Nach lautem Protest: Senat will nun doch 2G-Ausnahme für Kinder

Die neue Regelung für Zugangsrechte von Geimpften und Genesenen bei
Veranstaltungen oder in der Gastronomie ist noch keine 24 Stunden
alt, da wird sie schon wieder geändert.

Berlin (dpa/bb) - Angesichts breiten Protests wird das erst am
Dienstag vom Berliner Senat beschlossene Corona-2G-Optionsmodell etwa
für die Gastronomie oder Veranstaltungen um Ausnahmen für Kinder
ergänzt. Die Gesundheitsverwaltung und Vertreter der rot-rot-grünen
Koalition kündigten am Mittwochmorgen an, dass sich der Senat im
Tagesverlauf auf eine entsprechende Regelung verständigen wolle.

Es gehe um «die übergangsweise Erweiterung des 2G-Optionsmodells um
Kinder unter 12 Jahren, bis die Impfung dieser Kinder möglich ist»,
hieß es aus der Gesundheitsverwaltung. Aus Koalitionskreisen hieß es,
dass es auch Ausnahmen für Menschen geben soll, die sich aus
medizinischen Gründen nicht gegen Corona impfen lassen können.

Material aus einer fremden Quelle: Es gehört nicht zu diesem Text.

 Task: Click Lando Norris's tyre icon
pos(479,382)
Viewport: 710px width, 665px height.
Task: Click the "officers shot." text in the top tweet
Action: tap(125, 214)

Am Dienstag hatte der von SPD, Linke und Grünen getragene Senat
entschieden, dass ab Samstag in etlichen Bereichen Betreiber selbst
entscheiden können, ob sie den Zutritt zu Innenräumen wie bisher
Geimpften, Genesenen und Getesteten (3G) erlauben oder unter Wegfall
etwa der Maskenpflicht und mit mehr Teilnehmern nur noch Geimpften
und Genesenen (2G). Dass es bei 2G keine Ausnahme insbesondere für
Kinder unter zwölf geben sollte, stieß auf breite Kritik - diese
können derzeit gar nicht geimpft werden.

Die SPD-Spitzenkandidatin für die Wahl zum Abgeordnetenhaus,
Franziska Giffey, forderte am Mittwoch auf Twitter, die Entscheidung
des Berliner Senats müsse korrigiert werden. Kinder unter zwölf und
ihre Familien würden so massiv bei der Teilhabe am gesellschaftlichen
Leben benachteiligt. SPD-Fraktionschef Raed Saleh argumentierte
ähnlich. «Bei allem Verständnis für die Positionen in Kultur und
Wirtschaft, aber der Komfort in diesen Bereichen darf nicht auf
Kosten unserer Kinder gehen.»

Kultursenator und Linke-Spitzenkandidat Klaus Lederer, der bei der
Senatssitzung am Dienstag dabei war, teilte auf Twitter mit: «Ich bin
sehr dafür, unsere Verordnung in Berlin so zu formulieren, dass
Kinder auch bei 2G-Regelungen nirgends außen vor bleiben, so wie
@ElkeBreitenbach und ich das gestern thematisiert haben.» Breitenbach
(Linke) ist Sozialsenatorin. Wirtschaftssenatorin Ramona Pop übte
Selbstkritik: «Gestern ist auch mir ein Fehler unterlaufen. Ich habe
versäumt auf Ausnahmen für Kinder unter 12 Jahren bei der #2GRegel zu
drängen», twitterte sie.

Grünen-Spitzenkandidatin Bettina Jarasch kritisierte,
Gesundheitssenatorin Dilek Kalayci (SPD) habe sich in diesem Punkt
verrannt. «2G ist eine gute Option, aber nur plus Kinder und
Menschen, die nicht geimpft werden können.» Auch die Grünen-Fraktion

im Abgeordnetenhaus verlangte Ausnahmen. «Kinder haben in der
Corona-Pandemie auf so vieles verzichten müssen, das für ihr
Aufwachsen essenziell ist», so die Vorsitzenden Antje Kapek und Silke
Gebel. Nachbesserungen hatte auch das Kinderhilfswerk gefordert.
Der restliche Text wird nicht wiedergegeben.